In Carol Rose’s story about real property law, legislatures eventually
intervene to create a new and different clear rule designed to solve the problems
created by existing fools and scoundrels under the previous regime. This works
for a while and then the infinite creativity of humans, both good and bad, produces
new fools and new scoundrels.
I think Rose’s story has key lessons for copyright. (1) Future
proofing is something of a myth. It’s worth trying, because immediate obsolescence
when a few facts about the market change is not good—I’m looking at you, vessel
boat hull and mask works protection and 512(b)—but the idea that you can set
and forget a law ignores the fact that lawyers and judges are human beings—at least
for now—and human beings are collectively really good at finding ambiguity or opportunities
for arbitrage.
(2) If we face a situation where we don’t trust that the
legislature will intervene, or can intervene productively, then things get a
lot harder. When that’s combined with a judicial approach to statutes that
focuses on the dictionary meaning of specific words rather than an appreciation
for the structure of the legislation and the context in which the legislature
was operating, scoundrels are likely to prosper and fools are likely to be
abandoned to their fates. I don’t have solutions but I am predicting a long roll
in the mud.
Lots of interesting comments; I think both the legislative
process (actual deliberation) and judicial concepts of the role (neither
entirely free to disregard the statute in favor of the common law/equity nor laser
focused on individual words in isolation from the structure and purpose of the
law as a whole) need change from where they are.

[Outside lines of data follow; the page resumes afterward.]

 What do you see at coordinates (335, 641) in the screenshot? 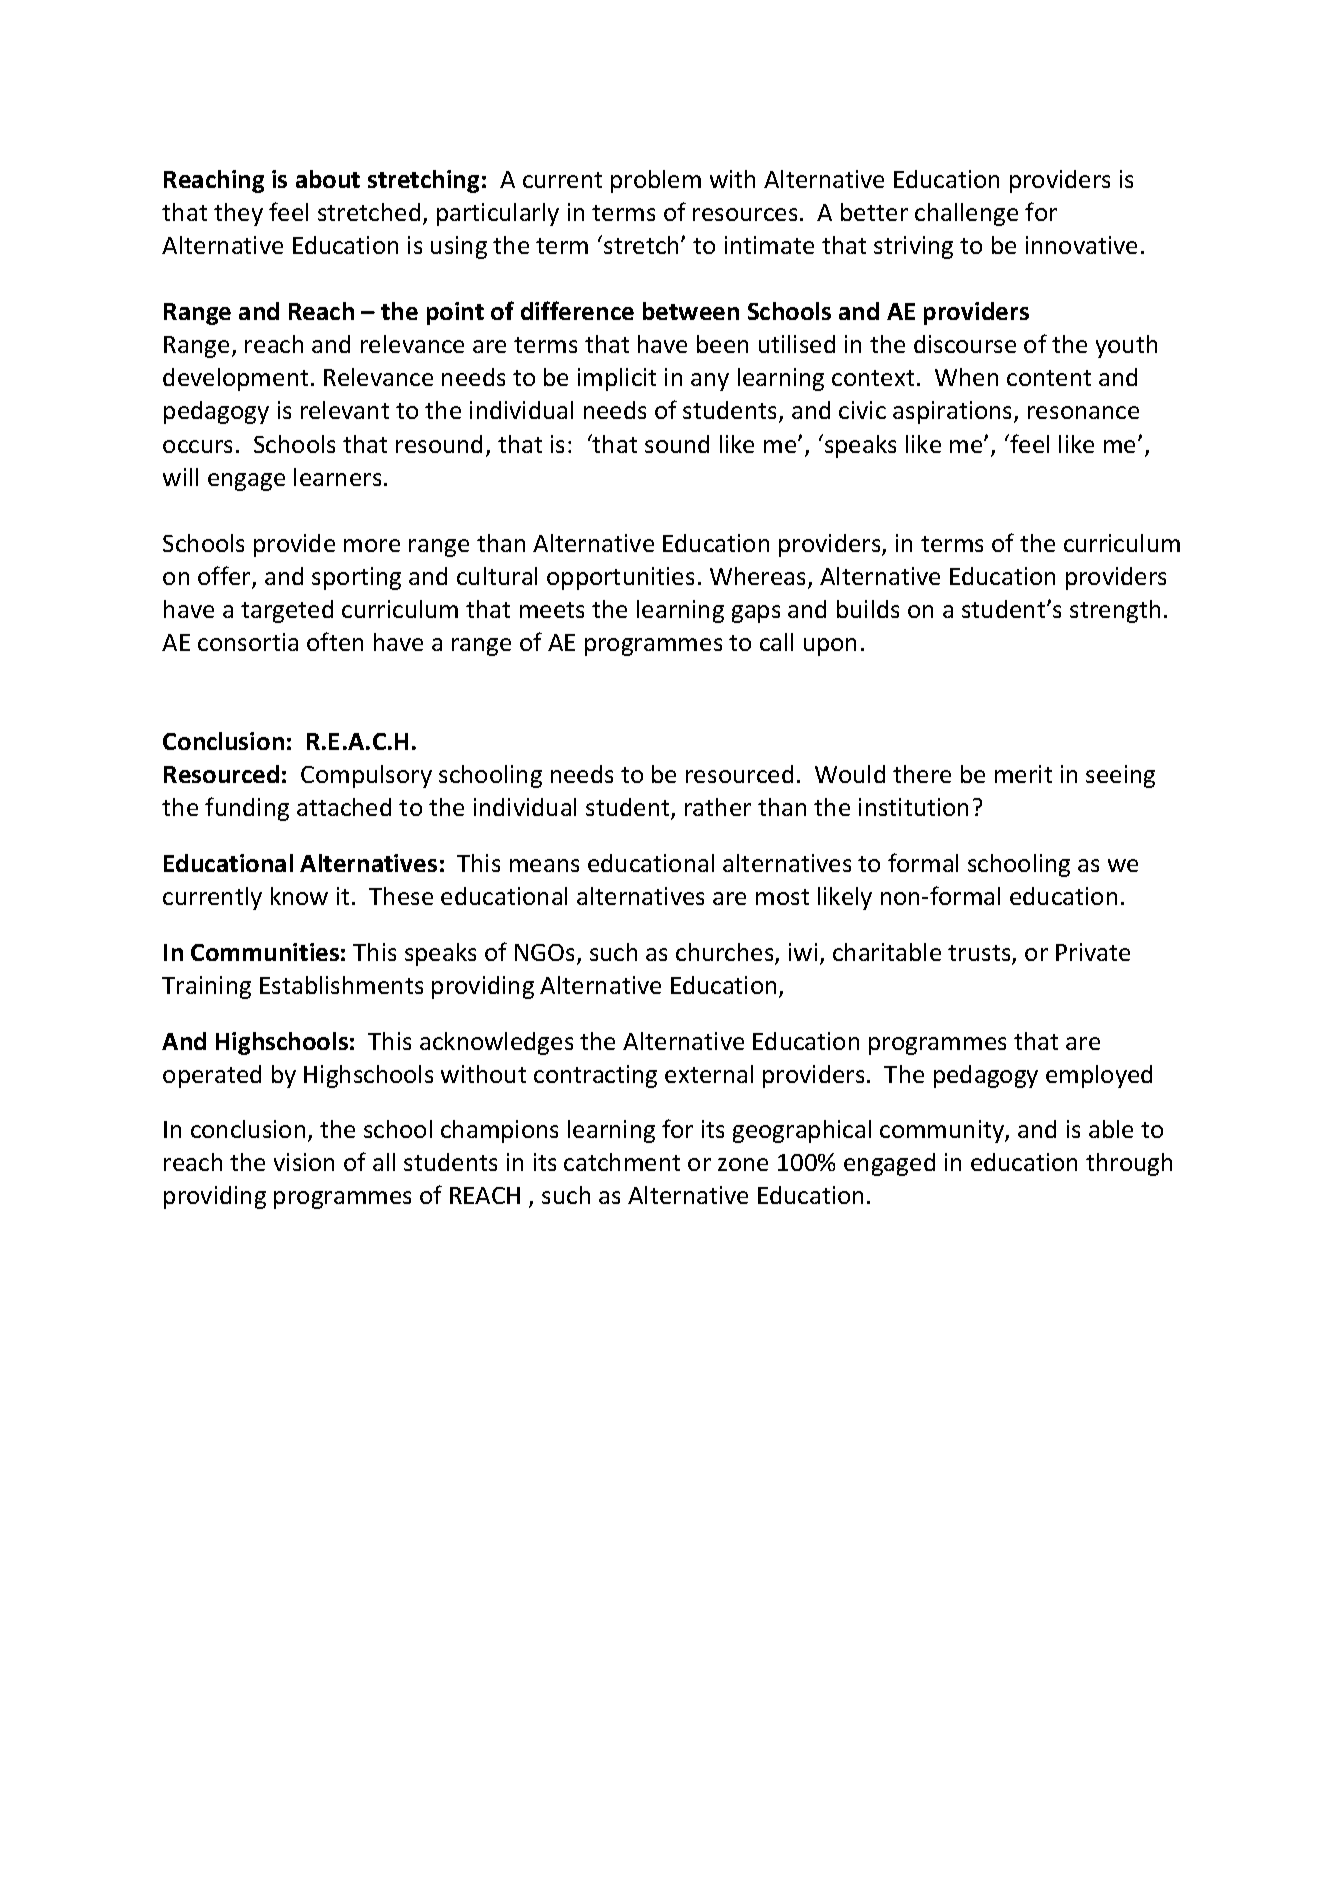
I see `often` at bounding box center [335, 641].
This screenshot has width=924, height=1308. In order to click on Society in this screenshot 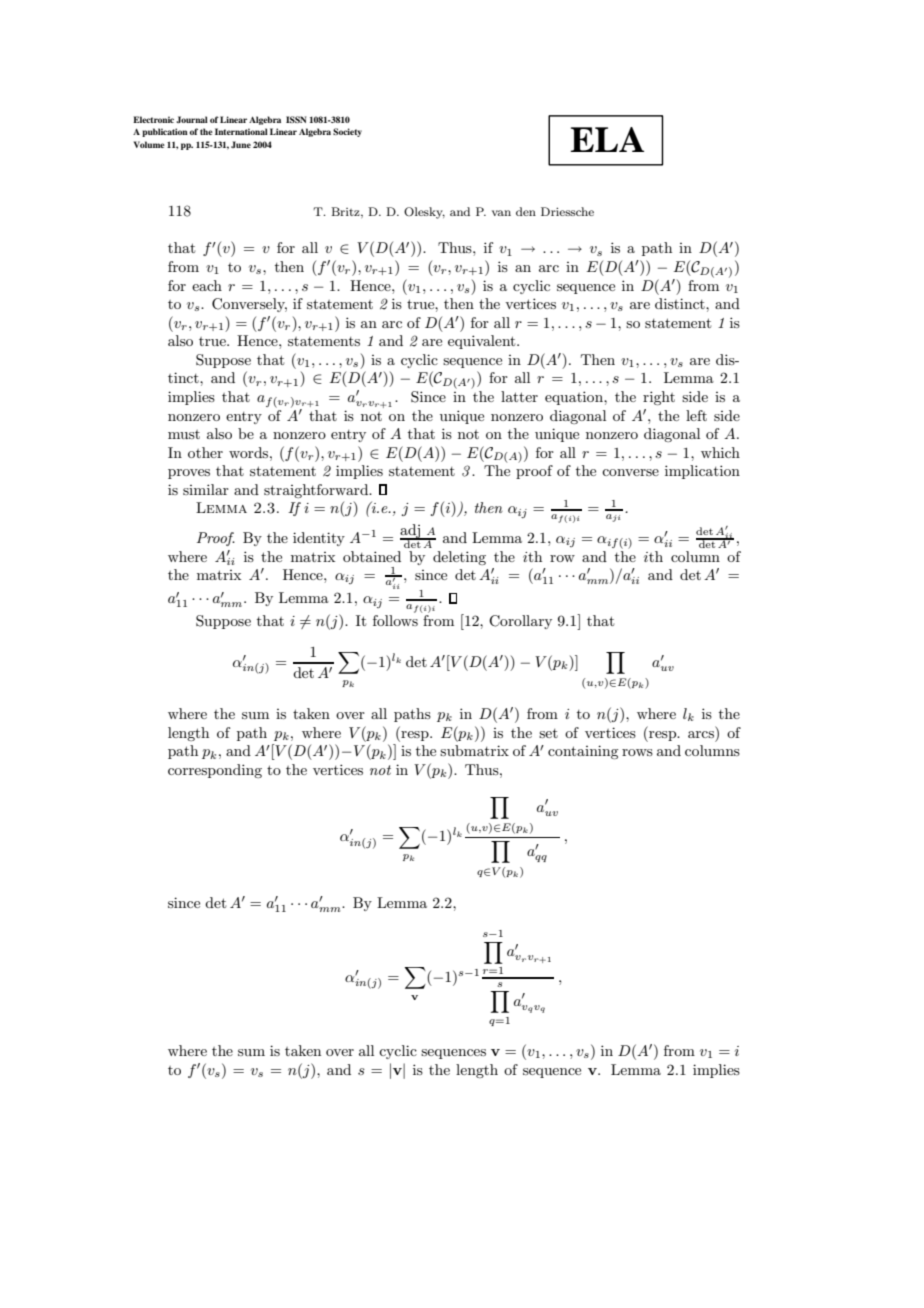, I will do `click(347, 132)`.
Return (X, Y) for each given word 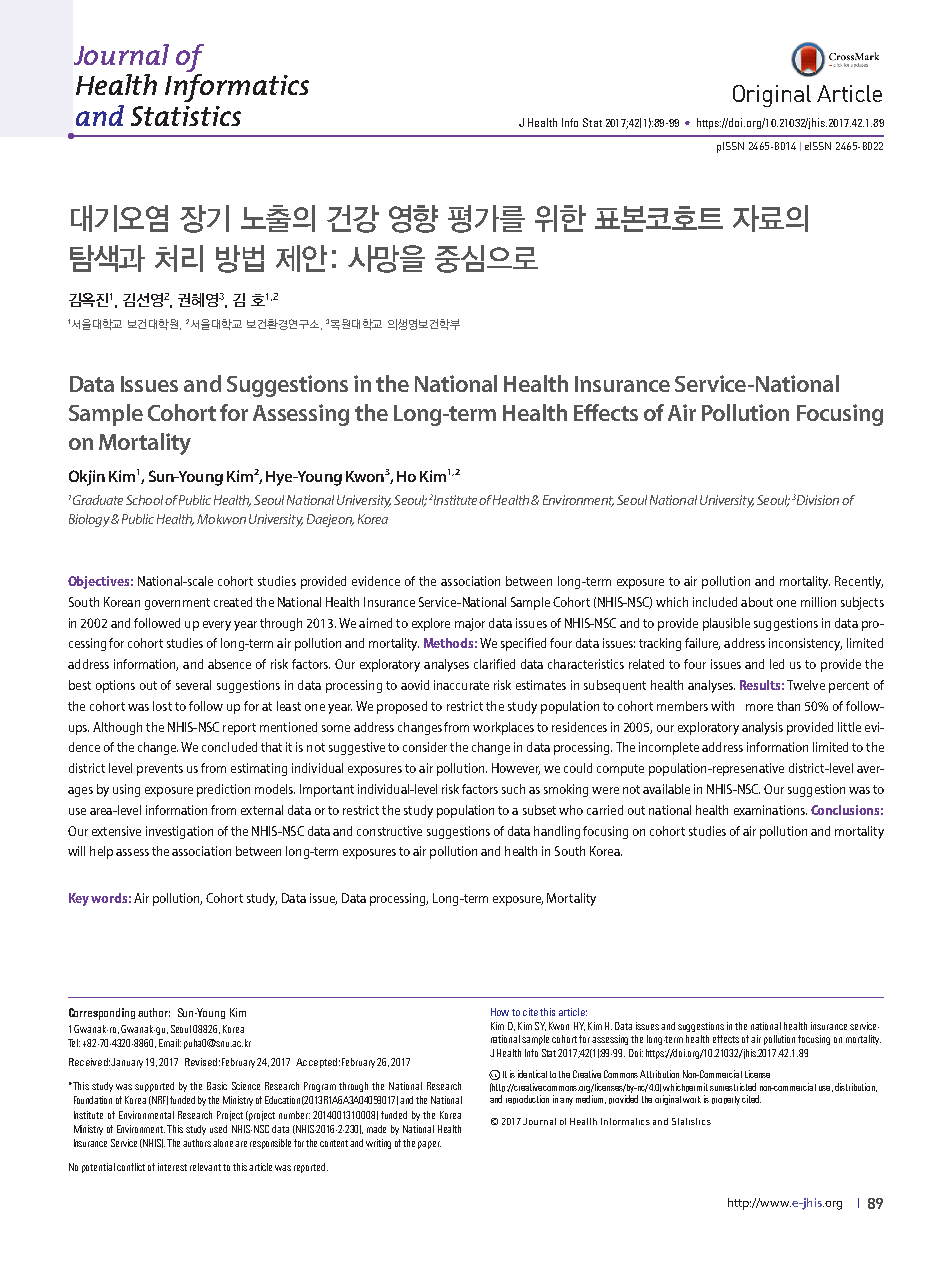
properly (726, 1100)
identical (532, 1074)
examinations (770, 810)
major (470, 624)
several (193, 685)
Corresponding (102, 1014)
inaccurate (461, 685)
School (144, 500)
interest (172, 1167)
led (777, 664)
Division (818, 500)
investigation (179, 832)
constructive (389, 831)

Tony Reese pointed out that the Copyright Office testified in the legislative history that many things were “clear” but didn’t need to be in the statute–should we revise to make those things explicit? I think the issue w/that is the fools/scoundrels problem–one reason you might not write out the exact wording is that you can’t foresee what will happen when clever lawyers get their hands on it directly and treat a principle as a rule. This is a classic content moderation problem!